• [DIRECTIVE]:
Reproduce the data word for word, starting at its first line and stopping after the line that contains "Action: point(333,245)".

• [MATERIAL]:
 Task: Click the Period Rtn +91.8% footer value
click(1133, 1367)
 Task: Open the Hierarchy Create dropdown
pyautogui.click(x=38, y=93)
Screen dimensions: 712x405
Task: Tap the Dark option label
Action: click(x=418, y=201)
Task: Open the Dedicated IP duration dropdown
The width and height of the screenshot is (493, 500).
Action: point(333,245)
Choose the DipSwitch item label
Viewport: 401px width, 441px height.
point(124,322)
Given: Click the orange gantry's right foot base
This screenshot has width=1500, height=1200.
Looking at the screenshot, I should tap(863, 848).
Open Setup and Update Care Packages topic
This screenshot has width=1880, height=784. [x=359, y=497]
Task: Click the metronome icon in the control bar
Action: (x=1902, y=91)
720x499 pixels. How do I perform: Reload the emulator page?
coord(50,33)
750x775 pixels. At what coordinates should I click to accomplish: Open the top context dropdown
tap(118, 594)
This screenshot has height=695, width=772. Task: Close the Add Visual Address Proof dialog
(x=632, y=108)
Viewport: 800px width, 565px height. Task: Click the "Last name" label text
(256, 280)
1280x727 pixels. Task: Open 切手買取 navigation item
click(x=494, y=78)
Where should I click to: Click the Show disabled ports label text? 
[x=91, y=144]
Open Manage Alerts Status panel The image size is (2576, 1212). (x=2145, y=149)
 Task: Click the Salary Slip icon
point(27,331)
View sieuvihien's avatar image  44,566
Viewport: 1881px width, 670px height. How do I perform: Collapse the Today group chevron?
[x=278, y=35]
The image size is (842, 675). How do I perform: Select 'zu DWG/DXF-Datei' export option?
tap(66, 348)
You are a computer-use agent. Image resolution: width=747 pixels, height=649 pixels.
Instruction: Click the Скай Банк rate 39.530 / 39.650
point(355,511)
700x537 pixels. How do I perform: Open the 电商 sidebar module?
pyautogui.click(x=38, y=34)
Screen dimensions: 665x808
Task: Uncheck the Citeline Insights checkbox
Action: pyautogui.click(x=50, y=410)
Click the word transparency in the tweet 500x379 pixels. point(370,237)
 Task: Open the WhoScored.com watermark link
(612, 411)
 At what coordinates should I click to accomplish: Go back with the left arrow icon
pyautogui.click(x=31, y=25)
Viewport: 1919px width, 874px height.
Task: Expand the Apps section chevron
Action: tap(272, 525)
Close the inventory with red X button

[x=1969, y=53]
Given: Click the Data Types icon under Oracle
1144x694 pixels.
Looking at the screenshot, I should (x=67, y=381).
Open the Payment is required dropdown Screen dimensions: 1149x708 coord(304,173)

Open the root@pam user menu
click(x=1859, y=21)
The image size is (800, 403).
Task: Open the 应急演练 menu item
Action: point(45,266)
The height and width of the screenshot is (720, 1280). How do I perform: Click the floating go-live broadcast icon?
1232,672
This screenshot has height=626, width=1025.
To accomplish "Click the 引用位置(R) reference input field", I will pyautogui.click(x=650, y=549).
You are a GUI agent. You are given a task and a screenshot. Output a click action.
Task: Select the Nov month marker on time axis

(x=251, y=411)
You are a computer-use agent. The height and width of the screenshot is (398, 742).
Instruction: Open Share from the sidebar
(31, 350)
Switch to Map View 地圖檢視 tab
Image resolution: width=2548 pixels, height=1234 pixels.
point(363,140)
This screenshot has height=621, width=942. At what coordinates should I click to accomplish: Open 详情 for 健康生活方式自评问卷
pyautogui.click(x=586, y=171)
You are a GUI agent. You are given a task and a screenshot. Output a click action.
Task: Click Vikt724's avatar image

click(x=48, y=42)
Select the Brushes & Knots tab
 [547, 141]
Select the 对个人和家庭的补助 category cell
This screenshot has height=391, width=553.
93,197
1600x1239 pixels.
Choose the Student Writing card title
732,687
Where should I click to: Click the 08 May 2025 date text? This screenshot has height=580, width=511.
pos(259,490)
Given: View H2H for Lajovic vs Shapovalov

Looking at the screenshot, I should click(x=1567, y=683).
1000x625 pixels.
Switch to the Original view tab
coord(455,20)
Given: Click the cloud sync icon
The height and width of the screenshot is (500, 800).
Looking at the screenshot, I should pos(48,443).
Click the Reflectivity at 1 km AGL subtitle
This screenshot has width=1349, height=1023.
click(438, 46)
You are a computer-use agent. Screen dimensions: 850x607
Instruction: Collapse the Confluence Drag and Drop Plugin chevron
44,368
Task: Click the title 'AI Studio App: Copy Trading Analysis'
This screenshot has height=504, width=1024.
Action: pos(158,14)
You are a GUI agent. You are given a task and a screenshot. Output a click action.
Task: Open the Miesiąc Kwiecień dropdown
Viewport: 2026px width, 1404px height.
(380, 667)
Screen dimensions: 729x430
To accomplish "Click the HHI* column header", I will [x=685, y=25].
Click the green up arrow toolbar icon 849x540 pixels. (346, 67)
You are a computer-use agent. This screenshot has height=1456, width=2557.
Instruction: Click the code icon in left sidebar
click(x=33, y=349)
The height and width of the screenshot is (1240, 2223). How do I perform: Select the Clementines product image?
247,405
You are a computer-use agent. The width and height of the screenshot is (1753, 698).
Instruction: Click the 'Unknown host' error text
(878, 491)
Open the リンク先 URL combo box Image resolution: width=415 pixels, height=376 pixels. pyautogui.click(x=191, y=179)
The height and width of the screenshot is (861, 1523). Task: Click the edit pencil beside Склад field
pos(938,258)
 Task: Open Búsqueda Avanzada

• [THE REPLY]:
 Task: Click the Period Rtn +91.8% footer value
click(1133, 1367)
 Task: Open the Hierarchy Create dropdown
pyautogui.click(x=38, y=93)
Screen dimensions: 712x405
Task: Tap the Dark option label
Action: click(x=418, y=201)
Task: Open the Dedicated IP duration dropdown
The width and height of the screenshot is (493, 500).
Action: point(333,245)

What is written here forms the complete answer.